┏━━
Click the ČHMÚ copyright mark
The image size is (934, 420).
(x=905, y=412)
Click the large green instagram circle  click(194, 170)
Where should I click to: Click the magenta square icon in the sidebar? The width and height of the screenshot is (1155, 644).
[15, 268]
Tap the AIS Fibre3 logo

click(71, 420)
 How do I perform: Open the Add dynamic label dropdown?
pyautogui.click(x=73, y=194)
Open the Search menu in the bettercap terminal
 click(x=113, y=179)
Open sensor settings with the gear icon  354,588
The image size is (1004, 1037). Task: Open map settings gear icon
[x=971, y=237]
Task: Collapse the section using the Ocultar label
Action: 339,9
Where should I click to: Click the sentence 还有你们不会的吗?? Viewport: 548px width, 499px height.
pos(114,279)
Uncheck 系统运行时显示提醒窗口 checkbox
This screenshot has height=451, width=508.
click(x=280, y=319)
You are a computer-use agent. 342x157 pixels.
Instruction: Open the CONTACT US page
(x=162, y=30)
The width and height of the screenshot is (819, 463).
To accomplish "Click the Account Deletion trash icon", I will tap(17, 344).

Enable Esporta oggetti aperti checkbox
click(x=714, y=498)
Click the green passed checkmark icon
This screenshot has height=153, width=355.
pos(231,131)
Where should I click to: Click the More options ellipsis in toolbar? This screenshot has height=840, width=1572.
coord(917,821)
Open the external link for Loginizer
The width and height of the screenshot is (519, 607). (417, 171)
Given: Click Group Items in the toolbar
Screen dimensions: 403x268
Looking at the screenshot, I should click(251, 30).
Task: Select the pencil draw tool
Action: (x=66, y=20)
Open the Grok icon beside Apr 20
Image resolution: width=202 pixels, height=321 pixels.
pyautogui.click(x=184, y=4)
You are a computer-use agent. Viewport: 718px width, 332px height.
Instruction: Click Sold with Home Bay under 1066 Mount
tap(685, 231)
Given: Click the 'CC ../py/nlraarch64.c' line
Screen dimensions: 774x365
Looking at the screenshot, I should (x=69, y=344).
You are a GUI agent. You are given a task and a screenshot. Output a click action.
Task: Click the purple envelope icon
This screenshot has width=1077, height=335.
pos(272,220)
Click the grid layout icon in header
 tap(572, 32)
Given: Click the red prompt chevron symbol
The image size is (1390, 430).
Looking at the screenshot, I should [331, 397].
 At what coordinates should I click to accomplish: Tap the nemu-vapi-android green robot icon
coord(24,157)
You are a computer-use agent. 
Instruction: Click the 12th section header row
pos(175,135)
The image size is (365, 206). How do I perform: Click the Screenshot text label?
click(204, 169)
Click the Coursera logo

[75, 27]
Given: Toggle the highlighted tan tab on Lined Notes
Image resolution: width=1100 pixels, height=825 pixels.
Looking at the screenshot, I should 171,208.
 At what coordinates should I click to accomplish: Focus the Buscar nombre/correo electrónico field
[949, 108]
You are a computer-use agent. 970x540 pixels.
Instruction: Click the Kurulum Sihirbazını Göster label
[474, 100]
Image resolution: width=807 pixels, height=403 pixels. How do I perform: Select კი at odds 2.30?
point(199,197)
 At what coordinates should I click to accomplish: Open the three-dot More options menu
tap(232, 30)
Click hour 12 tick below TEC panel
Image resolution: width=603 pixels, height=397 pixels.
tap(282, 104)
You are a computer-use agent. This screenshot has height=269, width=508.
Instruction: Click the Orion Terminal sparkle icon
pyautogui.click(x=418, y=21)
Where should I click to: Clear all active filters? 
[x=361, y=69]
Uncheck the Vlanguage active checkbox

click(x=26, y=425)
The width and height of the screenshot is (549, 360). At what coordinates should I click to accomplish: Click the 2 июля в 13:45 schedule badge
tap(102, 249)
┗━━
The task:
The complete material should be output once more, word for word.

Solution for this task:
Click the ČHMÚ copyright mark
The image size is (934, 420).
(x=905, y=412)
Click the large green instagram circle  click(194, 170)
Where should I click to: Click the magenta square icon in the sidebar? The width and height of the screenshot is (1155, 644).
[15, 268]
Tap the AIS Fibre3 logo

click(71, 420)
 How do I perform: Open the Add dynamic label dropdown?
pyautogui.click(x=73, y=194)
Open the Search menu in the bettercap terminal
 click(x=113, y=179)
Open sensor settings with the gear icon  354,588
The image size is (1004, 1037). Task: Open map settings gear icon
[x=971, y=237]
Task: Collapse the section using the Ocultar label
Action: 339,9
Where should I click to: Click the sentence 还有你们不会的吗?? Viewport: 548px width, 499px height.
pos(114,279)
Uncheck 系统运行时显示提醒窗口 checkbox
This screenshot has height=451, width=508.
click(x=280, y=319)
You are a computer-use agent. 342x157 pixels.
Instruction: Open the CONTACT US page
(x=162, y=30)
The width and height of the screenshot is (819, 463).
To accomplish "Click the Account Deletion trash icon", I will tap(17, 344).

Enable Esporta oggetti aperti checkbox
click(x=714, y=498)
Click the green passed checkmark icon
This screenshot has height=153, width=355.
pos(231,131)
Where should I click to: Click the More options ellipsis in toolbar? This screenshot has height=840, width=1572.
coord(917,821)
Open the external link for Loginizer
The width and height of the screenshot is (519, 607). (417, 171)
Given: Click Group Items in the toolbar
Screen dimensions: 403x268
Looking at the screenshot, I should click(251, 30).
Task: Select the pencil draw tool
Action: (x=66, y=20)
Open the Grok icon beside Apr 20
Image resolution: width=202 pixels, height=321 pixels.
pyautogui.click(x=184, y=4)
You are a computer-use agent. Viewport: 718px width, 332px height.
Instruction: Click Sold with Home Bay under 1066 Mount
tap(685, 231)
Given: Click the 'CC ../py/nlraarch64.c' line
Screen dimensions: 774x365
Looking at the screenshot, I should (x=69, y=344).
You are a GUI agent. You are given a task and a screenshot. Output a click action.
Task: Click the purple envelope icon
This screenshot has width=1077, height=335.
pos(272,220)
Click the grid layout icon in header
 tap(572, 32)
Given: Click the red prompt chevron symbol
The image size is (1390, 430).
Looking at the screenshot, I should [331, 397].
 At what coordinates should I click to accomplish: Tap the nemu-vapi-android green robot icon
coord(24,157)
You are a computer-use agent. 
Instruction: Click the 12th section header row
pos(175,135)
The image size is (365, 206). How do I perform: Click the Screenshot text label?
click(204, 169)
Click the Coursera logo

[75, 27]
Given: Toggle the highlighted tan tab on Lined Notes
Image resolution: width=1100 pixels, height=825 pixels.
Looking at the screenshot, I should 171,208.
 At what coordinates should I click to accomplish: Focus the Buscar nombre/correo electrónico field
[949, 108]
You are a computer-use agent. 970x540 pixels.
Instruction: Click the Kurulum Sihirbazını Göster label
[474, 100]
Image resolution: width=807 pixels, height=403 pixels. How do I perform: Select კი at odds 2.30?
point(199,197)
 At what coordinates should I click to accomplish: Open the three-dot More options menu
tap(232, 30)
Click hour 12 tick below TEC panel
Image resolution: width=603 pixels, height=397 pixels.
tap(282, 104)
You are a computer-use agent. This screenshot has height=269, width=508.
Instruction: Click the Orion Terminal sparkle icon
pyautogui.click(x=418, y=21)
Where should I click to: Clear all active filters? 
[x=361, y=69]
Uncheck the Vlanguage active checkbox

click(x=26, y=425)
The width and height of the screenshot is (549, 360). At what coordinates should I click to accomplish: Click the 2 июля в 13:45 schedule badge
tap(102, 249)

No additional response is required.